*** Opening Source material ***
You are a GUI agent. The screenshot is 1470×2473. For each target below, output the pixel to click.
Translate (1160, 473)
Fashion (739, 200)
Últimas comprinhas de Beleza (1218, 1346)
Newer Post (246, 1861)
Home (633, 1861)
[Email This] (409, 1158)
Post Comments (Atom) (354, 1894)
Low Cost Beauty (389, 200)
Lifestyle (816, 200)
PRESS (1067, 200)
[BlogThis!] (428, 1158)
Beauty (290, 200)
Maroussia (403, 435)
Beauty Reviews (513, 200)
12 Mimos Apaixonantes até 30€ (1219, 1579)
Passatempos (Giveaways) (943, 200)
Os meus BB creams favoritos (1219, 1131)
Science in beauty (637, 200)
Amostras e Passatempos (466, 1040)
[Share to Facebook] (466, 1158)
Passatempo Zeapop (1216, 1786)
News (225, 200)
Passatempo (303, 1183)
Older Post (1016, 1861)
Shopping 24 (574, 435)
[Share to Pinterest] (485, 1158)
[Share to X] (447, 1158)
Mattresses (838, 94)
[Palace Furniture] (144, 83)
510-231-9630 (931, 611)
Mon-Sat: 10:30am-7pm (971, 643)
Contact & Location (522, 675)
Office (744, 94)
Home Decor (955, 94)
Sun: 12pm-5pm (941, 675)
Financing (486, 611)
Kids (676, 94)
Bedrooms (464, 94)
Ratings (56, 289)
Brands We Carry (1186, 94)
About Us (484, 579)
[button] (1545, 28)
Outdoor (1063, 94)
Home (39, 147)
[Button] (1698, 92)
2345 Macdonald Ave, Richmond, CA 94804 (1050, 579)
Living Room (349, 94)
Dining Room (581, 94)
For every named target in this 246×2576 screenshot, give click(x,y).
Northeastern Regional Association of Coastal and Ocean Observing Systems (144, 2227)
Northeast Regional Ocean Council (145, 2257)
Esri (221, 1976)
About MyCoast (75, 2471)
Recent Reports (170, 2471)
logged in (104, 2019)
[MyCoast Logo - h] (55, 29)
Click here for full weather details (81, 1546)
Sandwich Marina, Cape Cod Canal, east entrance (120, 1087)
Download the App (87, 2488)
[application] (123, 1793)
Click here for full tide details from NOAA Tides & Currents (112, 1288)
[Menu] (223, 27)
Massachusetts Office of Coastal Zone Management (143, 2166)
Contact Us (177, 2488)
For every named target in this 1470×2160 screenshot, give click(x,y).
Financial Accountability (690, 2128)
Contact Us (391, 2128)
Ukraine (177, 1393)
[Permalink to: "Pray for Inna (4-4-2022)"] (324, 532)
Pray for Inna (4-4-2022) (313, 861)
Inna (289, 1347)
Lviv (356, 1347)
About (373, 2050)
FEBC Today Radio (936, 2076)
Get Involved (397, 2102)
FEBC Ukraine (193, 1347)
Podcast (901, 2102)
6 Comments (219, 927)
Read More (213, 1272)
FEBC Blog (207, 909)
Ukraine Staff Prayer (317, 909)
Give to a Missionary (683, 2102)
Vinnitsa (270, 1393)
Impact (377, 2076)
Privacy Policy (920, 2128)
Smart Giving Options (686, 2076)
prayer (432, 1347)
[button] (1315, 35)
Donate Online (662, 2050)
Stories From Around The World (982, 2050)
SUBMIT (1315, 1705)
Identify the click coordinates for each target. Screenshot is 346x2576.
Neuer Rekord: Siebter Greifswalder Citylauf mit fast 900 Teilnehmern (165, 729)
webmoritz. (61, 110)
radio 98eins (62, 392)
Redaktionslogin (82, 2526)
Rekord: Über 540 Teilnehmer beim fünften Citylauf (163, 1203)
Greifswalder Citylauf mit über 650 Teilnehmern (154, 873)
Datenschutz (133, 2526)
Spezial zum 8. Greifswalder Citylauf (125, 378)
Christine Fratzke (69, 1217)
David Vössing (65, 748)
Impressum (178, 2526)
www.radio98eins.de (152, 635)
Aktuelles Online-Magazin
*** Closing Source material ***
What you need to do: Exactly as given, repeat each line above.

Answer box:
You are a GUI agent. The screenshot is 1470×2473. For each target below, output the pixel to click.
Translate (1160, 473)
Fashion (739, 200)
Últimas comprinhas de Beleza (1218, 1346)
Newer Post (246, 1861)
Home (633, 1861)
[Email This] (409, 1158)
Post Comments (Atom) (354, 1894)
Low Cost Beauty (389, 200)
Lifestyle (816, 200)
PRESS (1067, 200)
[BlogThis!] (428, 1158)
Beauty (290, 200)
Maroussia (403, 435)
Beauty Reviews (513, 200)
12 Mimos Apaixonantes até 30€ (1219, 1579)
Passatempos (Giveaways) (943, 200)
Os meus BB creams favoritos (1219, 1131)
Science in beauty (637, 200)
Amostras e Passatempos (466, 1040)
[Share to Facebook] (466, 1158)
Passatempo Zeapop (1216, 1786)
News (225, 200)
Passatempo (303, 1183)
Older Post (1016, 1861)
Shopping 24 (574, 435)
[Share to Pinterest] (485, 1158)
[Share to X] (447, 1158)
Mattresses (838, 94)
[Palace Furniture] (144, 83)
510-231-9630 (931, 611)
Mon-Sat: 10:30am-7pm (971, 643)
Contact & Location (522, 675)
Office (744, 94)
Home Decor (955, 94)
Sun: 12pm-5pm (941, 675)
Financing (486, 611)
Kids (676, 94)
Bedrooms (464, 94)
Ratings (56, 289)
Brands We Carry (1186, 94)
About Us (484, 579)
[button] (1545, 28)
Outdoor (1063, 94)
Home (39, 147)
[Button] (1698, 92)
2345 Macdonald Ave, Richmond, CA 94804 (1050, 579)
Living Room (349, 94)
Dining Room (581, 94)
For every named target in this 246×2576 screenshot, give click(x,y).
Northeastern Regional Association of Coastal and Ocean Observing Systems (144, 2227)
Northeast Regional Ocean Council (145, 2257)
Esri (221, 1976)
About MyCoast (75, 2471)
Recent Reports (170, 2471)
logged in (104, 2019)
[MyCoast Logo - h] (55, 29)
Click here for full weather details (81, 1546)
Sandwich Marina, Cape Cod Canal, east entrance (120, 1087)
Download the App (87, 2488)
[application] (123, 1793)
Click here for full tide details from NOAA Tides & Currents (112, 1288)
[Menu] (223, 27)
Massachusetts Office of Coastal Zone Management (143, 2166)
Contact Us (177, 2488)
For every named target in this 1470×2160 screenshot, give click(x,y).
Financial Accountability (690, 2128)
Contact Us (391, 2128)
Ukraine (177, 1393)
[Permalink to: "Pray for Inna (4-4-2022)"] (324, 532)
Pray for Inna (4-4-2022) (313, 861)
Inna (289, 1347)
Lviv (356, 1347)
About (373, 2050)
FEBC Today Radio (936, 2076)
Get Involved (397, 2102)
FEBC Ukraine (193, 1347)
Podcast (901, 2102)
6 Comments (219, 927)
Read More (213, 1272)
FEBC Blog (207, 909)
Ukraine Staff Prayer (317, 909)
Give to a Missionary (683, 2102)
Vinnitsa (270, 1393)
Impact (377, 2076)
Privacy Policy (920, 2128)
Smart Giving Options (686, 2076)
prayer (432, 1347)
[button] (1315, 35)
Donate Online (662, 2050)
Stories From Around The World (982, 2050)
SUBMIT (1315, 1705)
Identify the click coordinates for each target. Screenshot is 346x2576.
Neuer Rekord: Siebter Greifswalder Citylauf mit fast 900 Teilnehmern (165, 729)
webmoritz. (61, 110)
radio 98eins (62, 392)
Redaktionslogin (82, 2526)
Rekord: Über 540 Teilnehmer beim fünften Citylauf (163, 1203)
Greifswalder Citylauf mit über 650 Teilnehmern (154, 873)
Datenschutz (133, 2526)
Spezial zum 8. Greifswalder Citylauf (125, 378)
Christine Fratzke (69, 1217)
David Vössing (65, 748)
Impressum (178, 2526)
www.radio98eins.de (152, 635)
Aktuelles Online-Magazin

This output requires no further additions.